■ Exercise description
The answer must be an exact copy of the lines from the one with "You are a GUI" through the final line below, with no pictures and nothing else.

■ Information
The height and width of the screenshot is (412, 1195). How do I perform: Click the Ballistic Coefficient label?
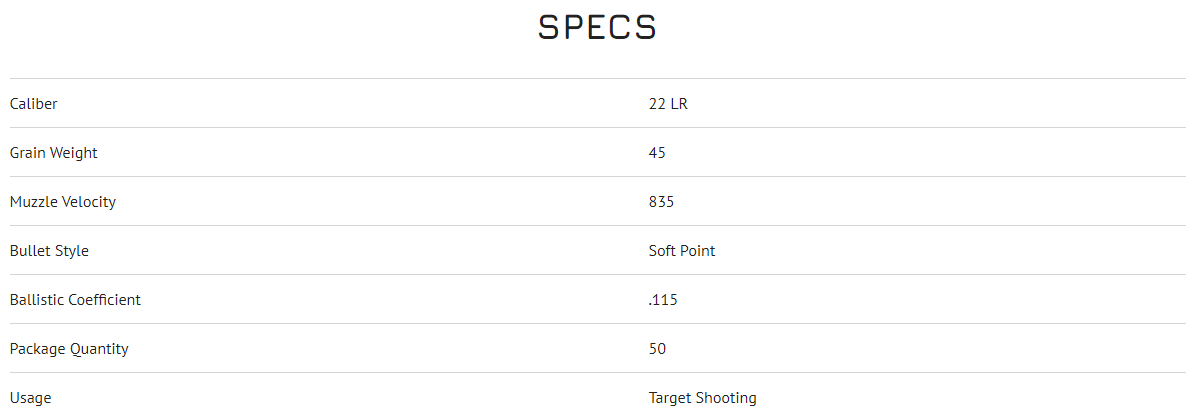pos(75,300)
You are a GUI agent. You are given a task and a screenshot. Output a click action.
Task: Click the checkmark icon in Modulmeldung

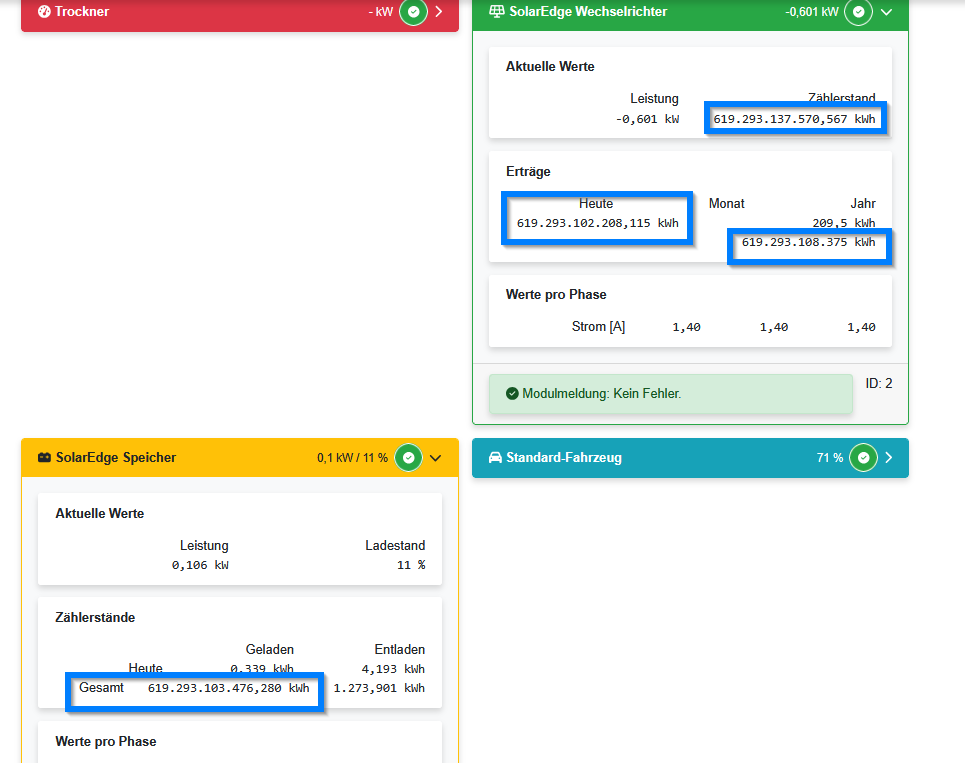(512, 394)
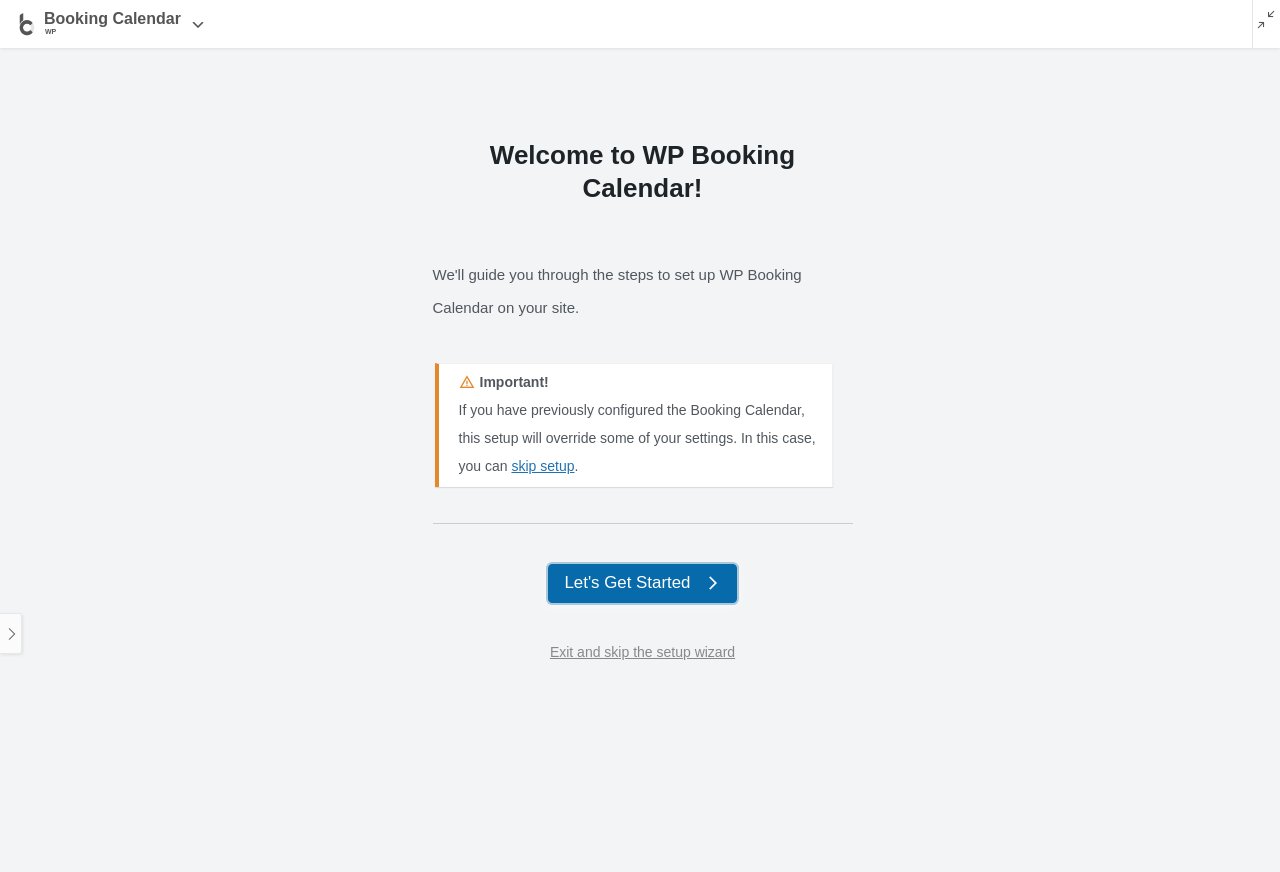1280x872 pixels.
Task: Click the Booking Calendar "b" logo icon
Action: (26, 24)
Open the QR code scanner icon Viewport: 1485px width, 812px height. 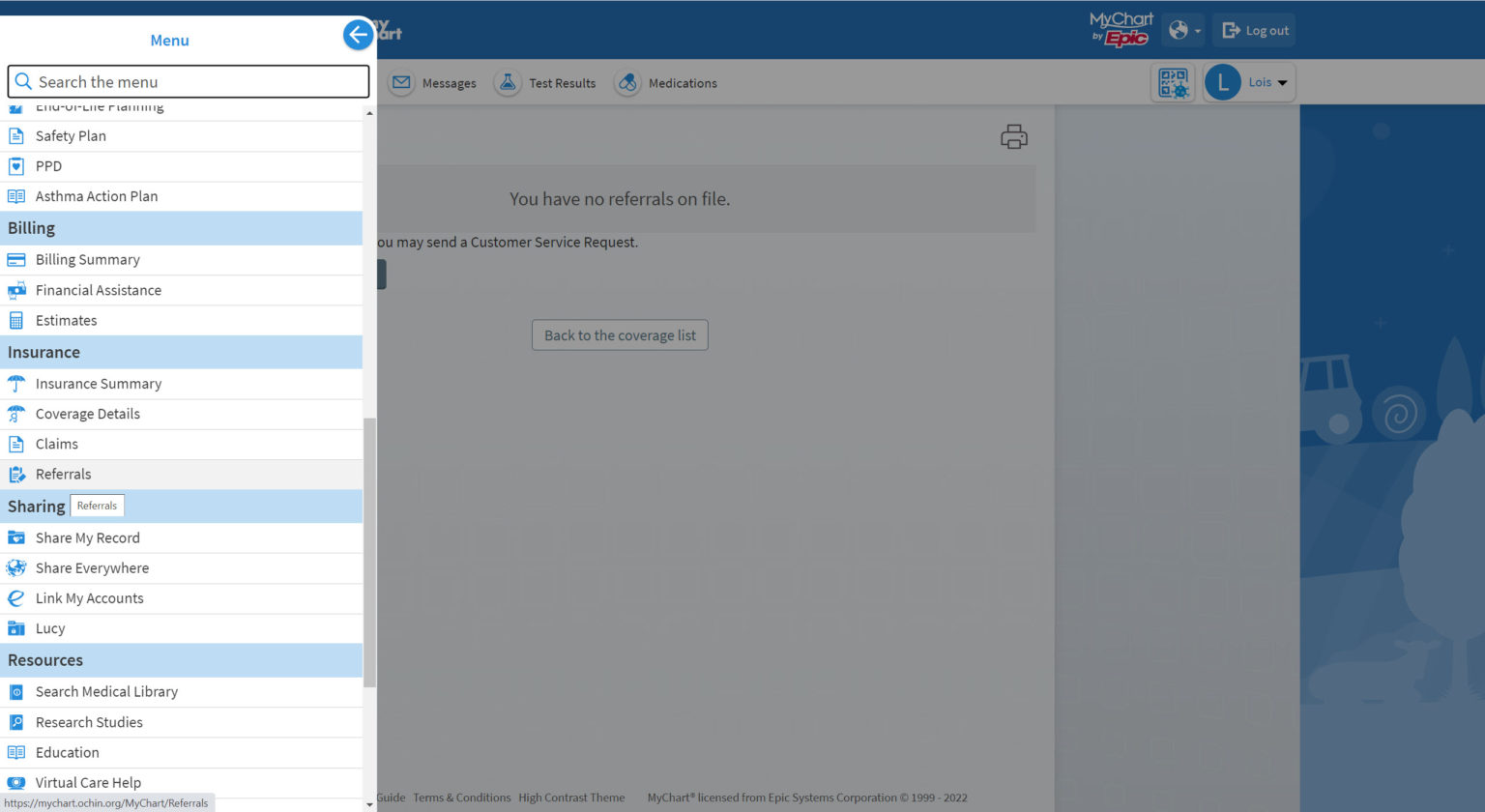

■ Output for this task
You are a GUI agent. You are given a task and a screenshot. Output a click action.
Task: Click the checkmark icon in Modulmeldung

(512, 394)
1280x872 pixels.
Task: Click the Booking Calendar "b" logo icon
Action: (26, 24)
Open the QR code scanner icon Viewport: 1485px width, 812px height. 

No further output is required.